● **Task requirements**:
The lines running from the one that contains "Click the person raising hand emoji" to the end of the records below are what to reproduce, exactly and without pictures.
___
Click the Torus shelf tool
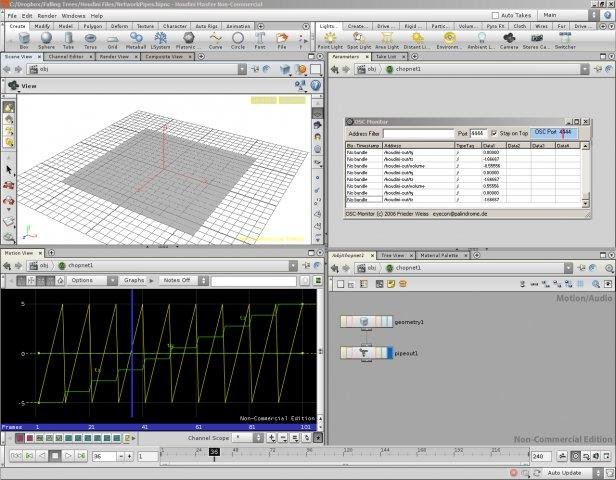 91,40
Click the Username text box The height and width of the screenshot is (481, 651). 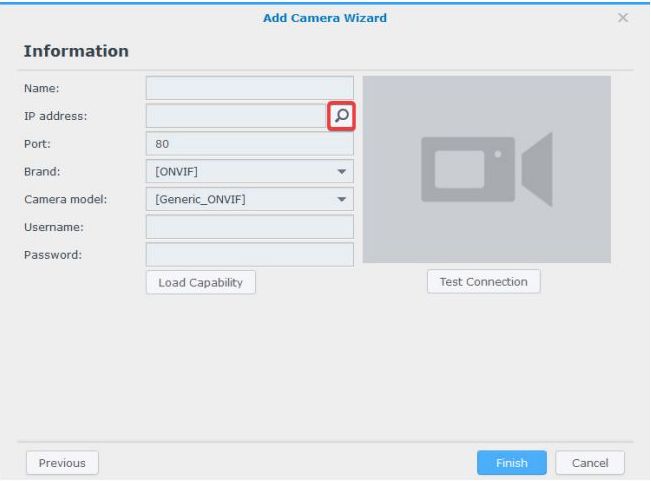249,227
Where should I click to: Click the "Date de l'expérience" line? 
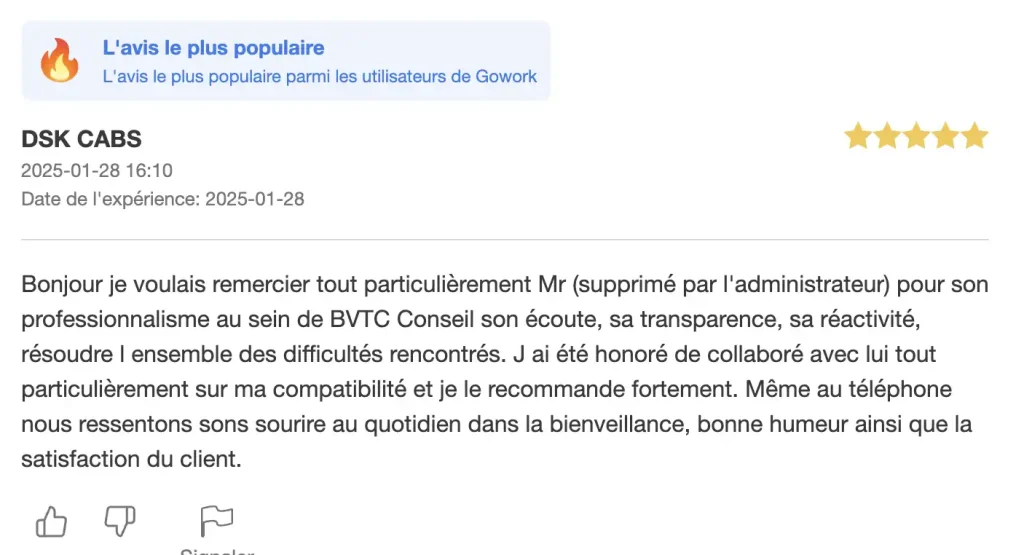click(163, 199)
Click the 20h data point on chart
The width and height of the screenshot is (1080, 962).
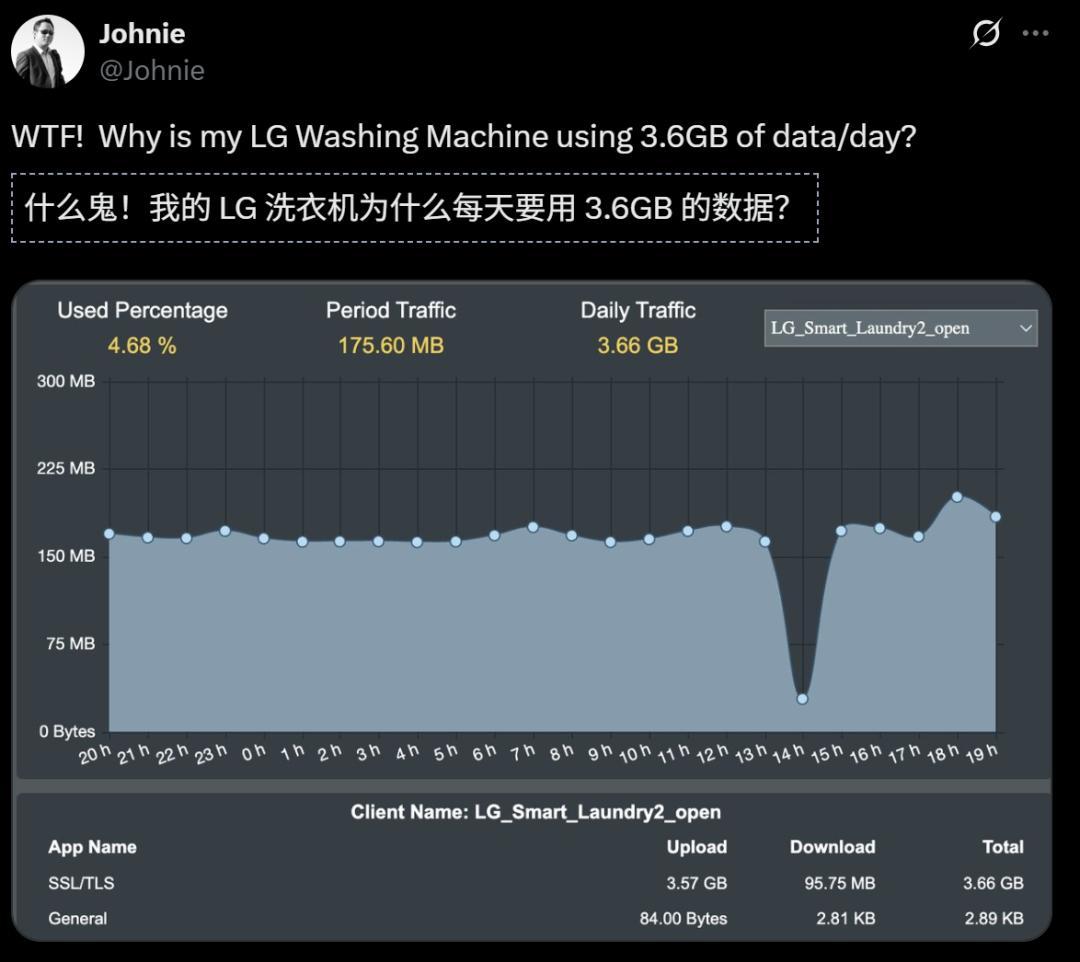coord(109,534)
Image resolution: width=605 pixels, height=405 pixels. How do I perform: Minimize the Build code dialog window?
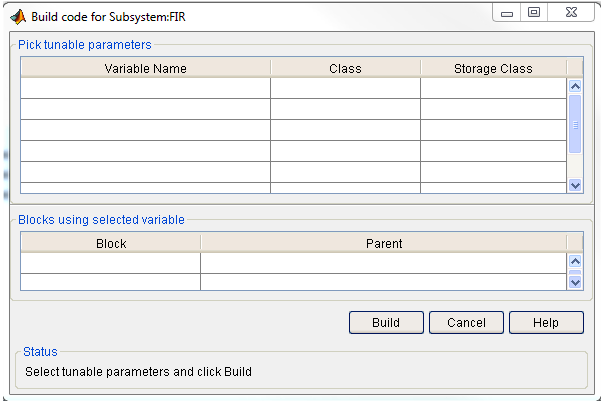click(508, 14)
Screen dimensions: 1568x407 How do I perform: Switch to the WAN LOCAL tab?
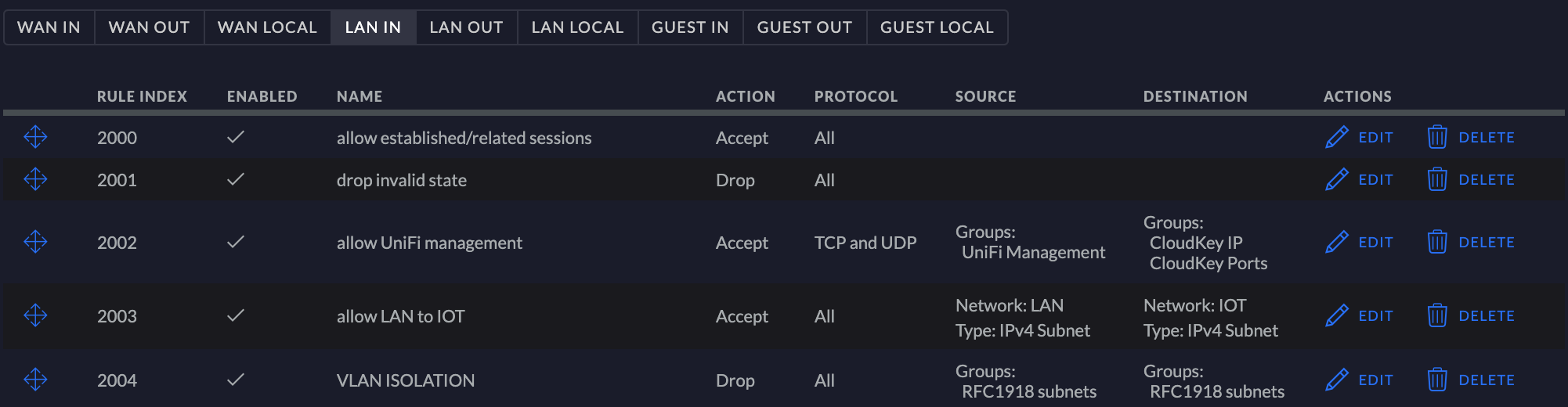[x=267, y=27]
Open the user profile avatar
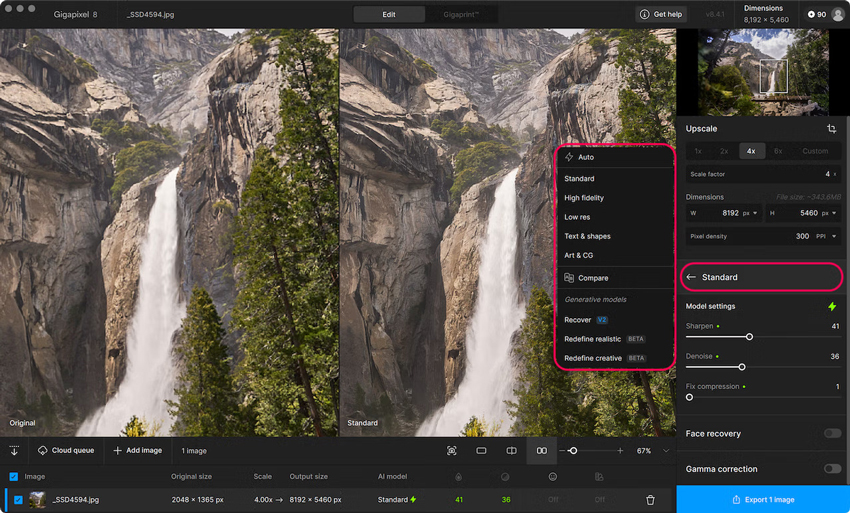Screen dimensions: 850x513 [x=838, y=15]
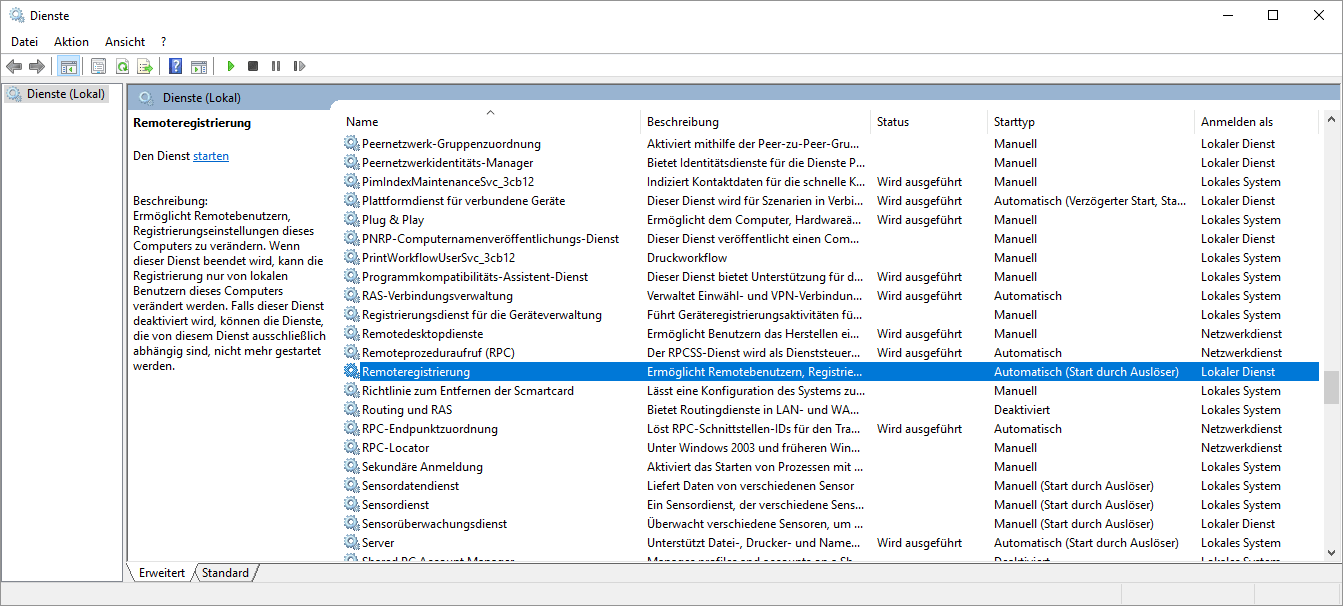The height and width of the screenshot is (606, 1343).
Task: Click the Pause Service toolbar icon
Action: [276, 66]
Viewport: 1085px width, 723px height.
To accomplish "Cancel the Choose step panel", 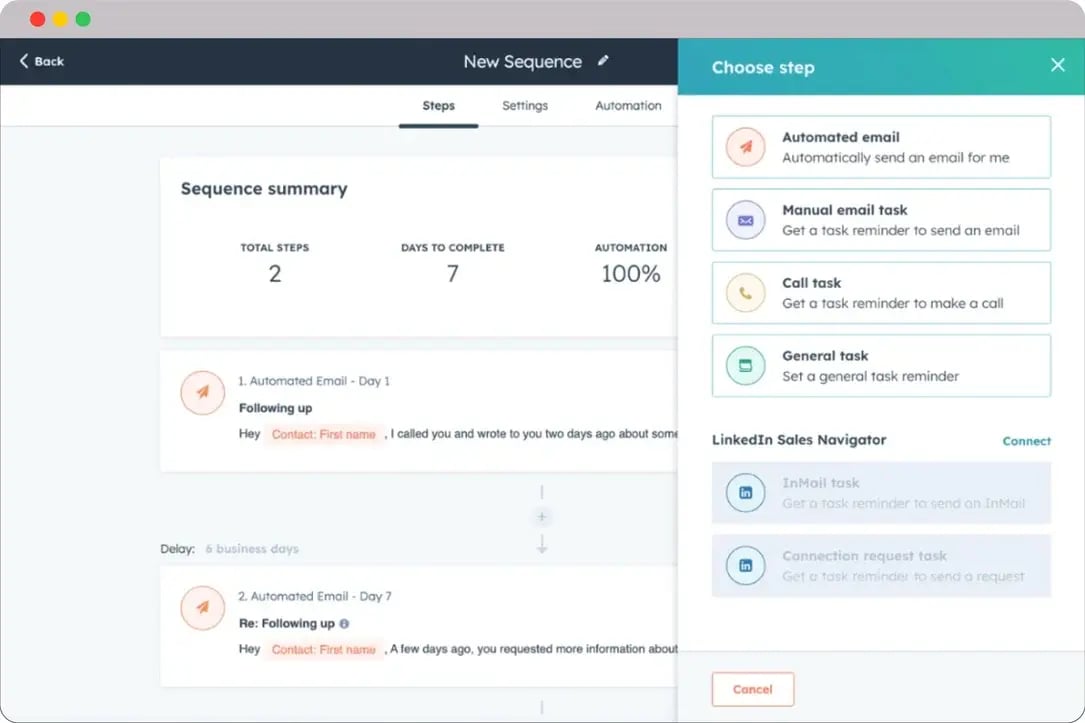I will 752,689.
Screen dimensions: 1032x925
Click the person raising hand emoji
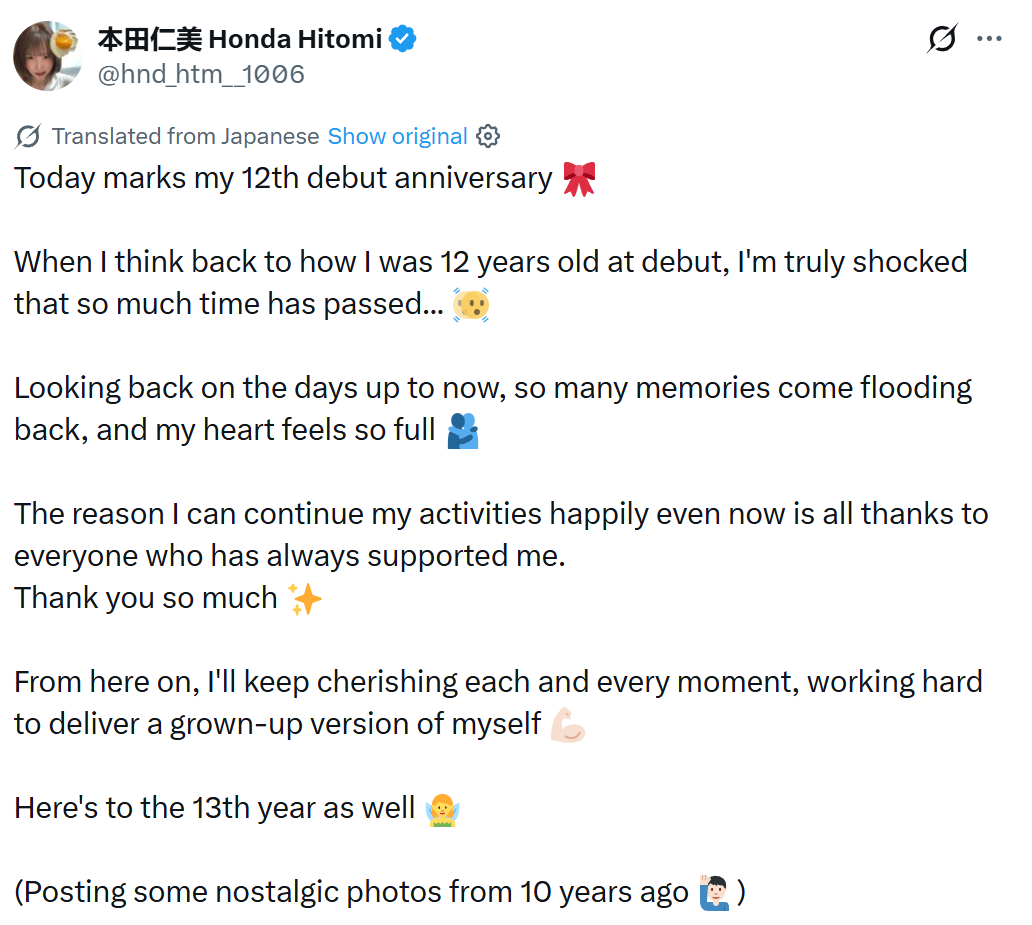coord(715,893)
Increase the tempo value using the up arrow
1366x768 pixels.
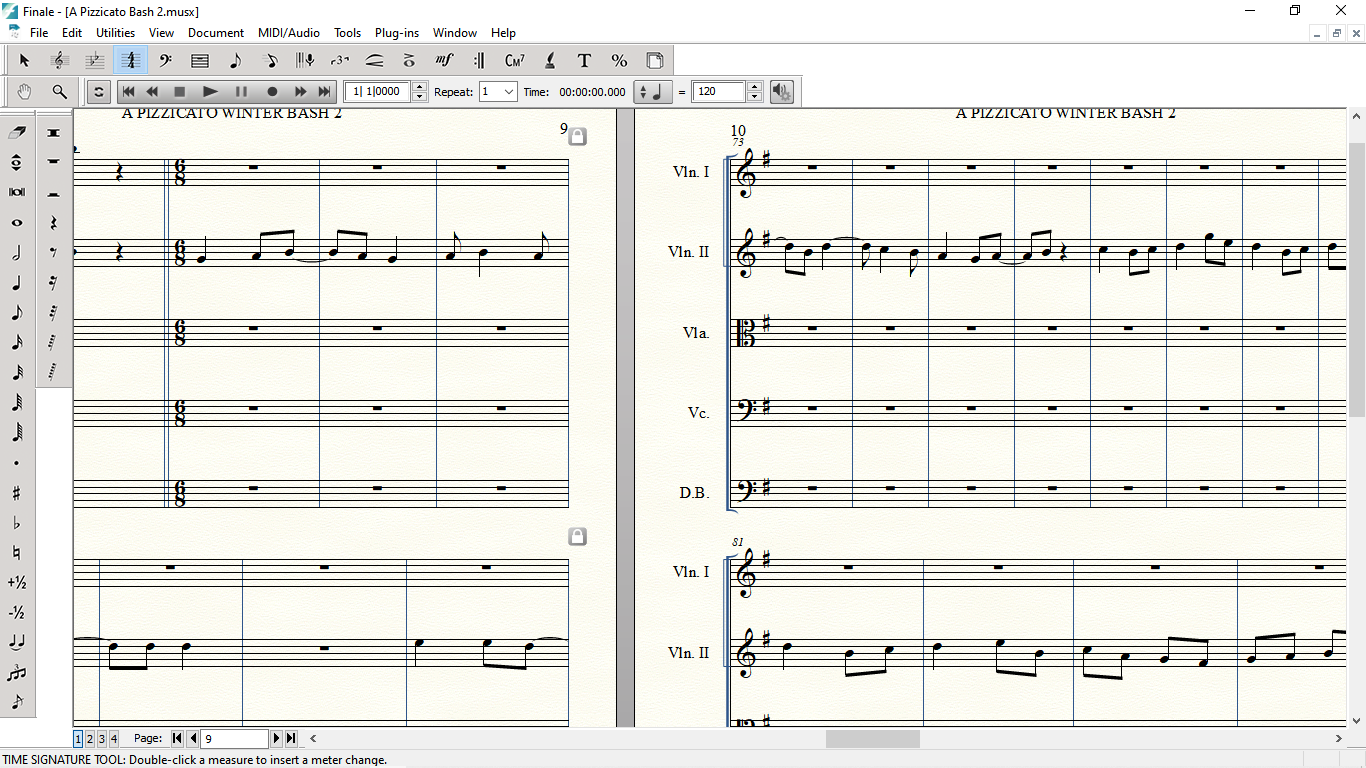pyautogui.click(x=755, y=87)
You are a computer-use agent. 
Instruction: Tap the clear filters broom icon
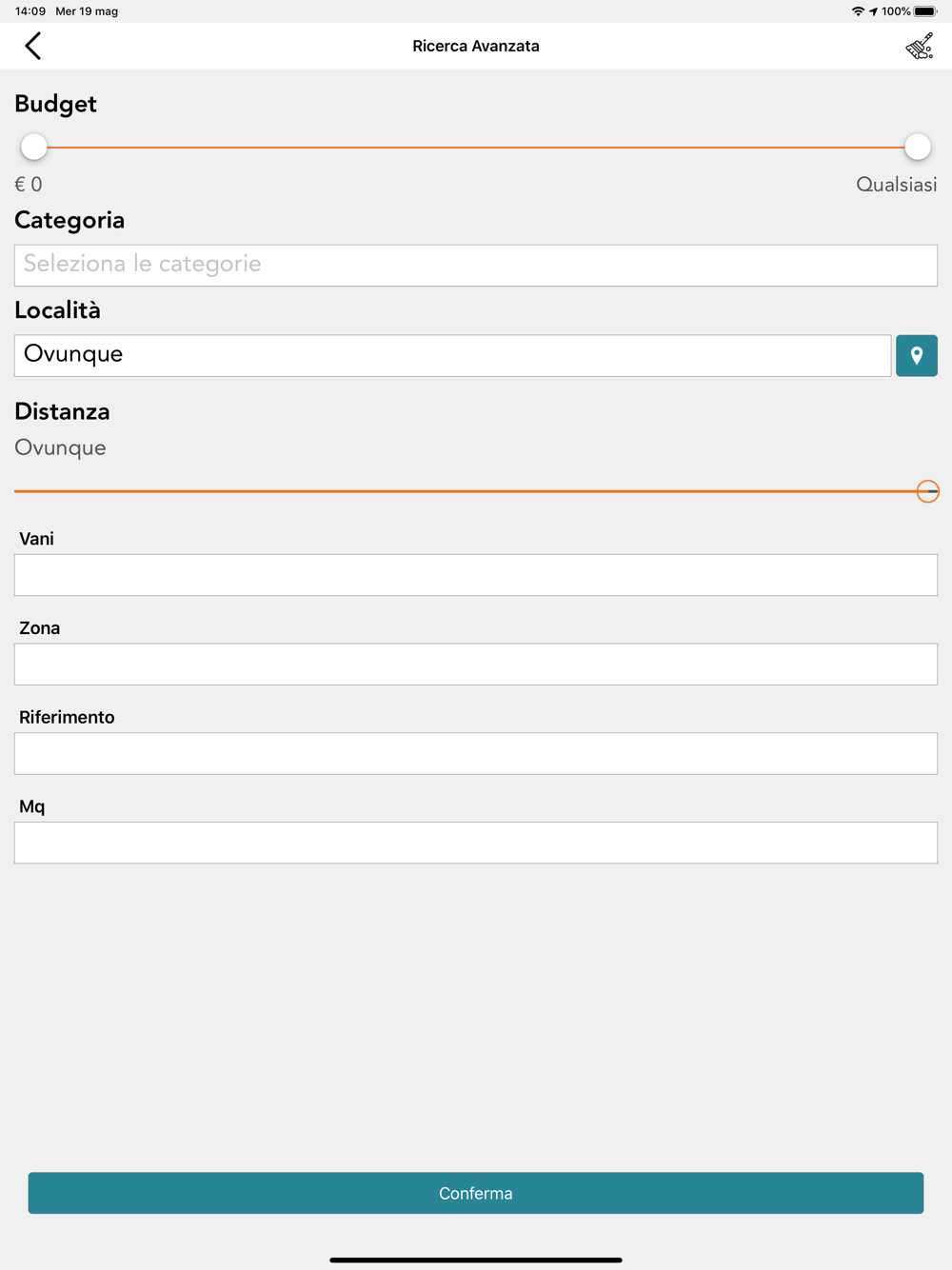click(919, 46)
___
● **Answer for this exercise**:
Click the person raising hand emoji
coord(715,893)
Increase the tempo value using the up arrow
1366x768 pixels.
pyautogui.click(x=755, y=87)
You are a computer-use agent. 
Instruction: Tap the clear filters broom icon
click(919, 46)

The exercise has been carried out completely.